- **TASK REQUIREMENTS**:
Could you set down the listing below exactly, leaving out its pictures?

-=-=-

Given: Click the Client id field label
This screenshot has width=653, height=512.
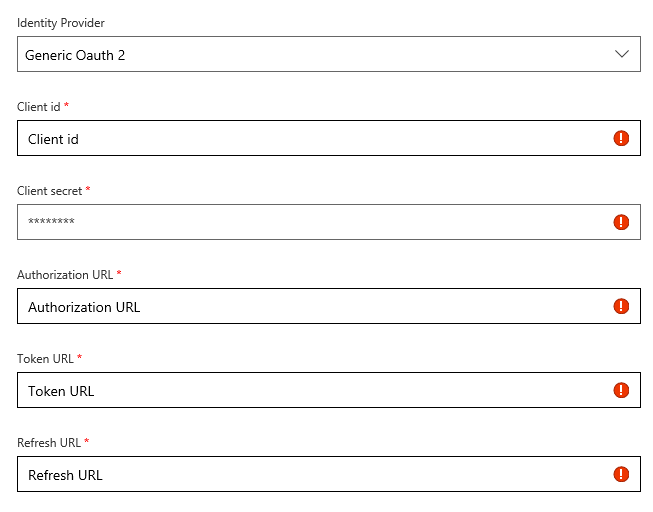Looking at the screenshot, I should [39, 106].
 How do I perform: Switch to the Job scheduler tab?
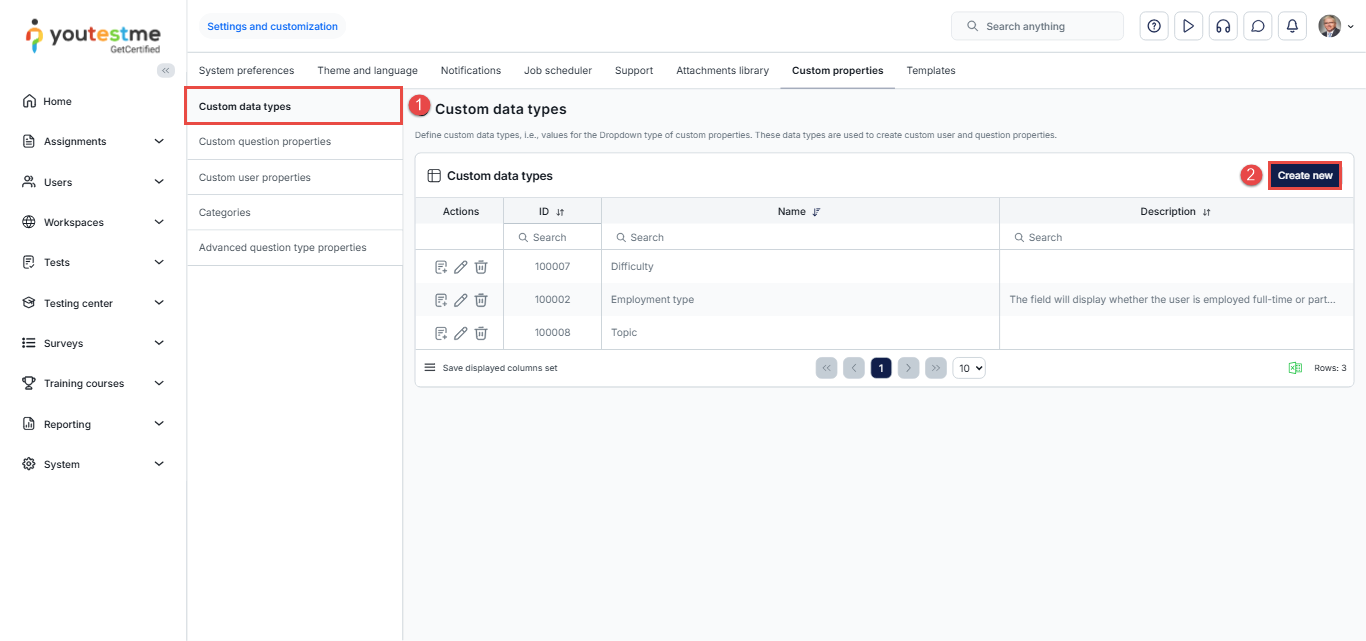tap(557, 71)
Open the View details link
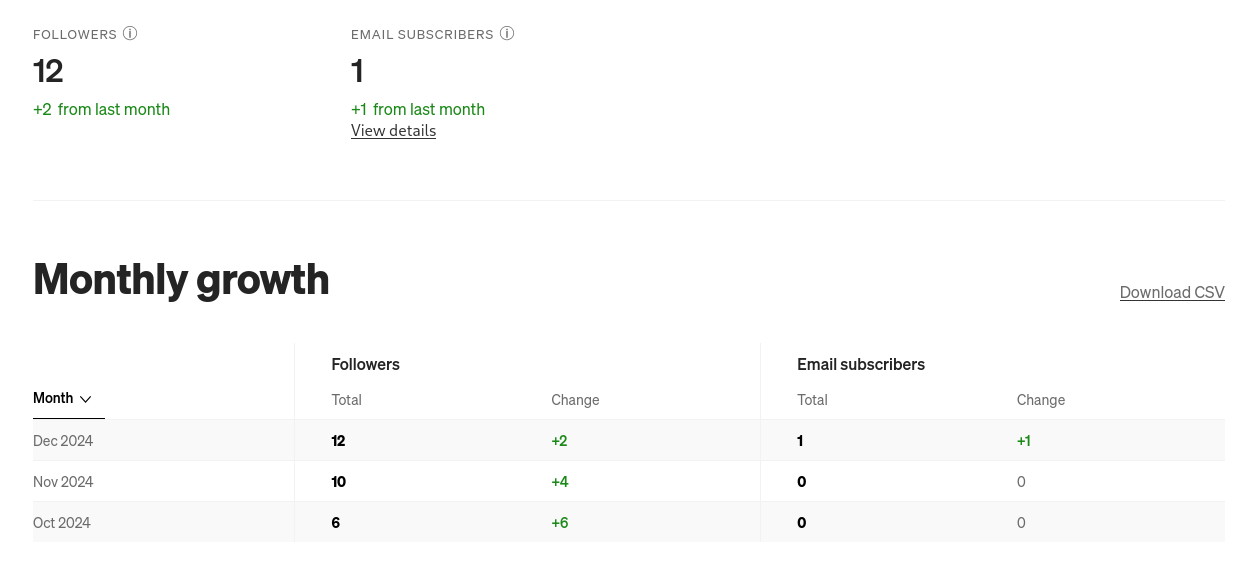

-=-=-

- **PROBLEM SOLUTION**:
Given: Click the Client id field label
This screenshot has width=653, height=512.
Looking at the screenshot, I should [39, 106].
 How do I perform: Switch to the Job scheduler tab?
tap(557, 71)
Open the View details link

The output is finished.